A veces por el motivo que sea tienes que quedarte unas horas, medio día o una noche en un lugar que no
habías previsto,
y a veces tu plan para ese día se ve muy afectado. Pero esas veces pues hay que asumir que se viaja por libre y que no todo
puede salir como lo habías pensado y planificado. Pues bueno no hay que desanimarse...todo lo contrario, hay que ver que
se puede sacar de bueno de esa circunstancia.
Nosotros nos quedamos encallados en Konjic, una
población en Bosnia-Herzegovina a donde habías venido a intentar visitar
el famoso bunker secreto de Tito y llegamos unos minutos
después de que se cerrara el tour de visitas. En ese caso o te
esperas o te vas sin verlo. Optamos por la segunda
opción y visitar dicha la población de Konjic.
Que nos encontramos allí: Pues esta localidad es conocida por su precioso puente de piedra que cruza el río Neretva, por
el que puedes hacer rafting durante la temporada de verano.
El primer registro que se ha obtenido sobre Konjic como lugar poblado data del año 1382. Sin embargo, hay restos
arqueológicos que confirman que ha sido poblado desde mucho antes. Hay una mezcla de culturas, ya que en Konjic han habitado
romanos, otomanos, austro – húngaros, y yugoslavos. Todos ellos dejaron huella con sus
costumbres y culturas, aunque la que mas perdura es la turca.
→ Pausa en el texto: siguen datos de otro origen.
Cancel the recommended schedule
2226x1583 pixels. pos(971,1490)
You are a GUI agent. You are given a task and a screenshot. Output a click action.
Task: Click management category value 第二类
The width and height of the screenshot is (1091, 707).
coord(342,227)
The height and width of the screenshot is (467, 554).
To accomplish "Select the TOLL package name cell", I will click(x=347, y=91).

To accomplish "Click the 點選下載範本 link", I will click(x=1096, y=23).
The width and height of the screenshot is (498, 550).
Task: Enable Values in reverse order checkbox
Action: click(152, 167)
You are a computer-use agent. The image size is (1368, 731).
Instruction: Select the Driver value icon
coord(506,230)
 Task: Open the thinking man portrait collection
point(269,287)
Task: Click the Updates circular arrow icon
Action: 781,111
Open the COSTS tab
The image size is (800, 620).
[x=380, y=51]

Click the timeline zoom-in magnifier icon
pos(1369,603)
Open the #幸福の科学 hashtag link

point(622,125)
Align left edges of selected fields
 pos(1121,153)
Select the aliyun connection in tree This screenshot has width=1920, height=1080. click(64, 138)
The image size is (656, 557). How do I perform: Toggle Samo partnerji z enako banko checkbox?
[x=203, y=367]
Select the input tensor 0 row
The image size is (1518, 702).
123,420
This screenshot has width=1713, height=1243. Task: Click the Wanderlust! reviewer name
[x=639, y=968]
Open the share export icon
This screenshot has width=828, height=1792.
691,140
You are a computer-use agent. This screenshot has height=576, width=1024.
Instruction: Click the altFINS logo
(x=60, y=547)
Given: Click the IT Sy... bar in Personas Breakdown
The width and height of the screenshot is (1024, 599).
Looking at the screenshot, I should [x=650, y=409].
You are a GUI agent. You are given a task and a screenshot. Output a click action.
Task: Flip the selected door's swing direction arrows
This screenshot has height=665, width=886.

Durante la época de Yugoslavia, en Konjic se construyó el famoso Búnker de Tito, un refugio atómico para el liderazgo del país. Hoy en día, este
antiguo búnker es un museo que permite echar un vistazo a la tensa atmósfera de la Guerra Fría, pero eso os lo contare en el
próximo escáner...
Respecto al bonito puente de piedra, deciros que fue construido en 1682 y destruido durante la Segunda
Guerra Mundial. Lo que vemos hoy en día es la reconstrucción del mismo.
Paseando por el pequeño casco antiguo veréis un par de mezquitas antiguas declaradas monumento Nacional de Bosnia y Herzegovina, y una iglesia
ortodoxa.
Por supuesto algunas terrazas donde tomar tranquilamente un buen café turco...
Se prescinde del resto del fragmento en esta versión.